[WHAT THIS EXERCISE ASKS]
• a. From the essay on hospitality, reproduce the section starting at "Discoveries about Hospitality" and ending at "into use again.", switching "housemate" for "roommate".
• b. Decide whether each statement agrees with the essay on hospitality, answering yes or no and quoting the words that settle it. (i) The guest who came from Georgia taught a course lasting three weeks. (ii) The writer and that guest were close friends before her stay. (iii) The writer will be at home while the family from England stays in the house.

[DOCUMENT EXTRACT]
-=-=-=-=-

Discoveries about Hospitality

This summer I have been asked three times to open my home to others to live for one to three weeks.  Each time I have said yes.  The third time–still coming up–I will be away while a family of five from England stays in my house (hopefully with no damage to the two year old in my not-especially-childproof home of many bookshelves).  But with the first two visitors, I was reminded how good it can be to have a housemate, and how a long history of sharing a house leaves you with a muscle that springs easily into use again.

My first guest was a woman who came from Georgia to teach a three week summer university course in African American literature.  She is a woman of 60, with a long varied history that began in NYC and has involved professional dance, high school teaching, and poetry performance (among other things).  She lived in Macomb for 8 years before moving down to Georgia, and occasionally we shared long searching conversations, especially when we happen to be taking Amtrak to or from Chicago at the same time, though we were never close friends.  But when she was staying in my home, we just fell into a rhythm together as easy as if we’d been sharing a space a long time.  Perhaps it’s in part because our rhythms are similar:  two independent women with daily rhythms that keep us centered (hers involving yoga and meditation and oatmeal in the morning, and now golf wherever she can), and a nationwide network of friends.  In any case,  I was reminded that two people didn’t need to have begun as close friends to share a living space easily, if they’re thoughtful and responsive to one another’s ways.

-=-=-=-=-

[Recorded data]
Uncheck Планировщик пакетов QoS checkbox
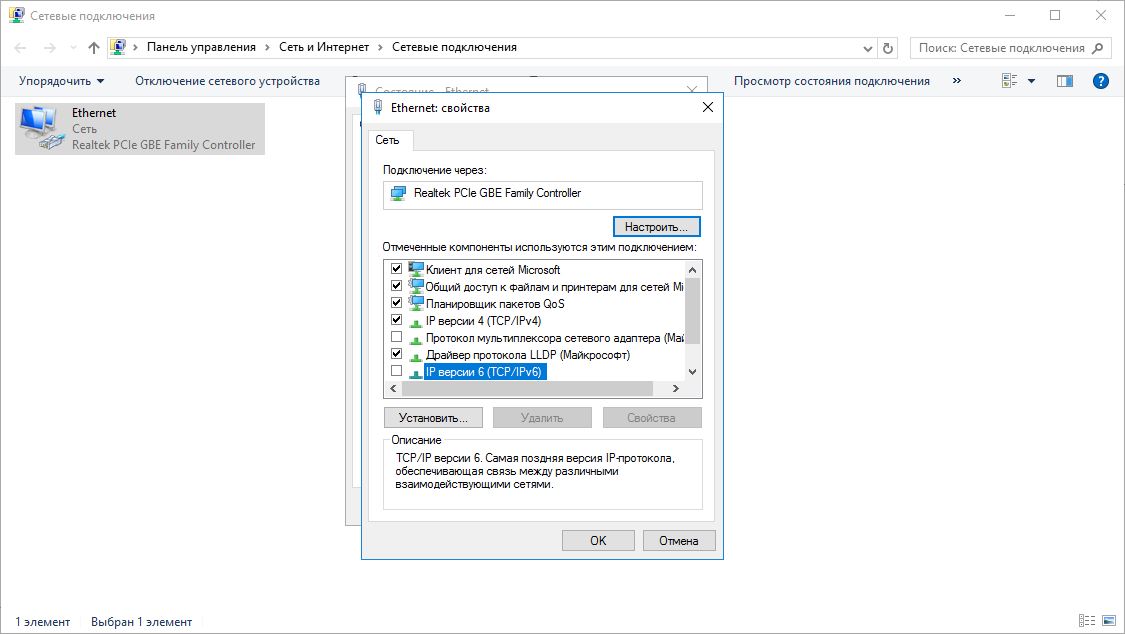The height and width of the screenshot is (634, 1125). pos(396,303)
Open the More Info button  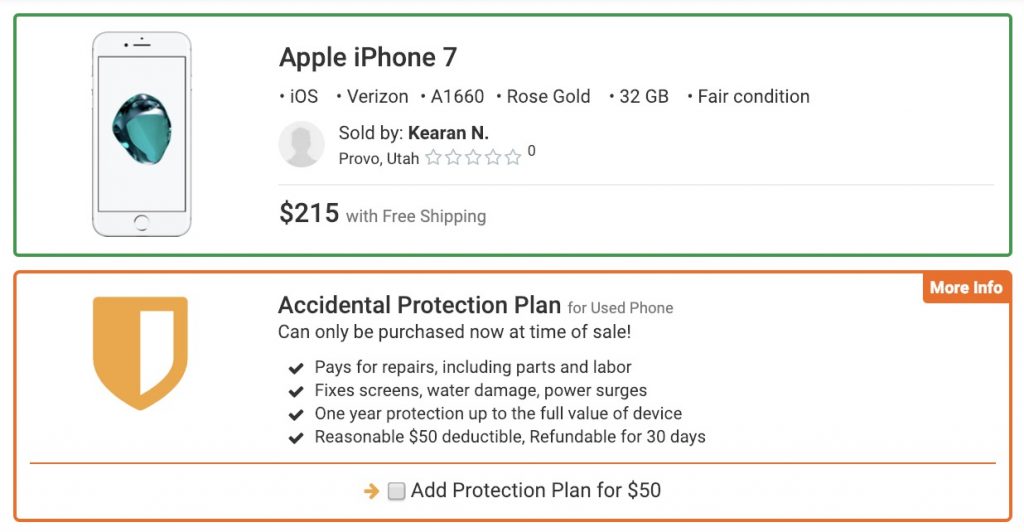(966, 288)
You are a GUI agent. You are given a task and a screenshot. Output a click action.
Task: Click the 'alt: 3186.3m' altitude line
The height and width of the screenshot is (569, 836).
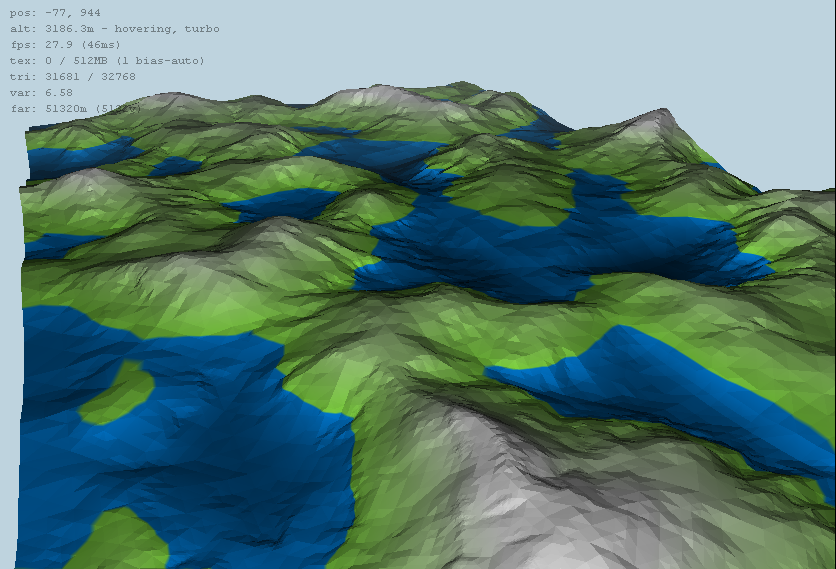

-=-=-=-=-

[SOLUTIONS]
• a.
Discoveries about Hospitality

This summer I have been asked three times to open my home to others to live for one to three weeks.  Each time I have said yes.  The third time–still coming up–I will be away while a family of five from England stays in my house (hopefully with no damage to the two year old in my not-especially-childproof home of many bookshelves).  But with the first two visitors, I was reminded how good it can be to have a roommate, and how a long history of sharing a house leaves you with a muscle that springs easily into use again.

• b.
(i) Yes: "to teach a three week summer university course in African American literature."
(ii) No: "though we were never close friends."
(iii) No: "I will be away while a family of five from England stays in my house."